Amor à prova de balas
A noite já havia caído, e Joe continuava a trabalhar sozinho na siderúrgica, enchendo vagonetes com minério que seriam derretidos na fornalha e transformados em vergalhões. Joe não se importava com a solidão, nem com o trabalho incessante - tinha um objetivo em mente. Além disso, seus companheiros não possuíam corpos feitos de metal como o dele, e tinham que fazer pausas frequentes: para comer, dormir, ver as famílias; sentiam dor e cansaço, fome e tristeza. Nada disso afetava Joe.
Mary parou na entrada do galpão da fábrica, e ficou apreciando Joe trabalhar, seu corpo brilhando sob a chuva de faíscas que saltava do metal derretido num cadinho, sendo despejado em moldes. Mesmo daquela distância, podia sentir o calor. Para Joe, aquilo talvez fosse apenas um leve incômodo. Finalmente, ele a percebeu e ergueu a cabeça.
- Algum problema, Mary?
- Eu não quero atrapalhar, Joe. Fico fascinada com a sua habilidade de transformar o minério em todo tipo de coisa útil...
- É o que eu sei fazer - replicou ele, voltando ao trabalho. - Mas se quer falar, pode ser daí mesmo - está muito quente aqui para você - mas meus ouvidos vão lhe dar toda a atenção.
- Obrigada, Joe - disse Mary, mãos entrelaçadas à frente do corpo. - Então... sabe que vou ser o principal prêmio da competição de levantamento de peso no final de semana?
- Você vai ser... um prêmio? - Questionou ele, intrigado.
- É uma tradição do nosso povo - explicou ela. - A moça mais bonita da aldeia... e eu assim fui considerada... é dada em casamento ao vencedor da competição anual. Antes de você chegar, os homens disputavam levantando novilhos, jumentos... mas em sua homenagem, irão usar uma bigorna este ano.
Joe parou de trabalhar.
- E você pode ser obrigada a casar com qualquer um?
- Sim.
- Imagino que não esteja satisfeita com isso...
- Não estou. E, na verdade, vim lhe pedir um favor: peço que dispute a competição - e ganhe!

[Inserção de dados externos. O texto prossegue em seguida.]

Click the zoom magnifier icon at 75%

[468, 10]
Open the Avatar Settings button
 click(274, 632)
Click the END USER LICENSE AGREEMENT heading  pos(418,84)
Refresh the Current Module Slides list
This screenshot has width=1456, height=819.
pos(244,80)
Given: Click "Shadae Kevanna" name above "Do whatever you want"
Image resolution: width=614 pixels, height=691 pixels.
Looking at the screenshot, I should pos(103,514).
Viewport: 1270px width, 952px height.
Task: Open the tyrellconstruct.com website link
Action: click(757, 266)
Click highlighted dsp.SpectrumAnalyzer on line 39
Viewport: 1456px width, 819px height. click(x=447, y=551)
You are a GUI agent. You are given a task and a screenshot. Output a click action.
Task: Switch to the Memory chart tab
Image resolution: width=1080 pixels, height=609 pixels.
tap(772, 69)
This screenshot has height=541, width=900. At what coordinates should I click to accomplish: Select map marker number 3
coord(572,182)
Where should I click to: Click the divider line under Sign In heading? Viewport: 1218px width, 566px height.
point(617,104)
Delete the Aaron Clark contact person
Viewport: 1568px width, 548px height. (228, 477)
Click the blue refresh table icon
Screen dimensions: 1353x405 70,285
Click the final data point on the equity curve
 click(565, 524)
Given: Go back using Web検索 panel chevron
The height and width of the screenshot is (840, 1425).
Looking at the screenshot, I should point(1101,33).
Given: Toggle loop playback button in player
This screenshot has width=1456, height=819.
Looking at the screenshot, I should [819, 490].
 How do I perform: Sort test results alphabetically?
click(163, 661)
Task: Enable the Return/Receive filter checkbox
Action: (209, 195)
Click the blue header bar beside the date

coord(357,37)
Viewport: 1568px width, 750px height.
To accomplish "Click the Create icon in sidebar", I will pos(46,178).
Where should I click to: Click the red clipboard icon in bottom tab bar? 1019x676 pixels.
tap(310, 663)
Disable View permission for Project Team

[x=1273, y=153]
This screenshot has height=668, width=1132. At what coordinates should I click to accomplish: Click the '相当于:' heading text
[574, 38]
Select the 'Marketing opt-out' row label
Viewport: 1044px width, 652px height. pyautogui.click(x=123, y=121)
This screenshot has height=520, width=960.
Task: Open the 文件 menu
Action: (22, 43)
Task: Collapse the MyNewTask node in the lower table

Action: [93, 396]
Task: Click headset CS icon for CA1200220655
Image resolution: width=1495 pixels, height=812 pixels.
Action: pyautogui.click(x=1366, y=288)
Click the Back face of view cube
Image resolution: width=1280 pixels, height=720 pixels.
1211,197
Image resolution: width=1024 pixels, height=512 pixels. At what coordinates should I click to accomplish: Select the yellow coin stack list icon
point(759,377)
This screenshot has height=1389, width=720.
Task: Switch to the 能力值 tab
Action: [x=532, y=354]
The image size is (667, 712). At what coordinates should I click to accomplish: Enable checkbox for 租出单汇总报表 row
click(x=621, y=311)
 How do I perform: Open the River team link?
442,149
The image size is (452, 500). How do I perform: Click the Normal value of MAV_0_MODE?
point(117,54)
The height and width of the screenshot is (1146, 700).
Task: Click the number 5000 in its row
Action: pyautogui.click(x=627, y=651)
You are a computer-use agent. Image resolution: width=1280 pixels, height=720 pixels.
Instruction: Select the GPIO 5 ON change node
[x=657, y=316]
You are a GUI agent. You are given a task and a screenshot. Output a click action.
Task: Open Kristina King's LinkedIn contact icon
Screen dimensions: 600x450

Todos sabem que você tem a força de vários homens e pode levantar a bigorna com um dedo.
Joe cruzou os braços, pensativo.
- Isso é verdade, mas há um problema no seu raciocínio: eu não posso ter filhos. Sou feito de metal.
- Sei disso, Joe... mas sei também que é uma pessoa bondosa.
* * *
E no dia da competição, Joe apresentou-se perante os demais homens para disputar a mão da bela Mary. E todos começaram a murmurar que aquilo não estava certo.
- Como "não está certo"? - Retrucou ele indignado. - Então, sou bom o bastante para lhes ensinar metalurgia e trabalhar por 29 homens, mas não o suficiente para querer me casar com Mary?
- Você é todo feito de metal - arguiu um dos contendores. - Deveria procurar uma mulher que seja como você.
- Há algo nas tradições que impeça um homem de metal de participar da competição? - Insistiu Joe.
- Nunca houve um homem de metal entre nós - respondeu o organizador do evento. - Mas, você tem razão, já provou ser merecedor de estar aqui tanto quanto qualquer um de nós.
E Joe ganhou a competição, levantando a bigorna com o dedo mindinho. Foi muito aplaudido quando ergueu Mary nos braços, mas ele ergueu a mão direita pedindo silêncio:
- Ganhei, mas não vou levar. Ocorre que não é a mim que Mary ama, mas ao Pete, que também é um bom sujeito. Dê um passo à frente, Pete.
Pete mal pôde conter-se de felicidade. Mary deu um sorriso agradecido para seu salvador:
- Você sabia que acabou de quebrar uma tradição?
- Estou me especializando nesse tipo de coisa - declarou ele, depositando a garota nos braços do amado.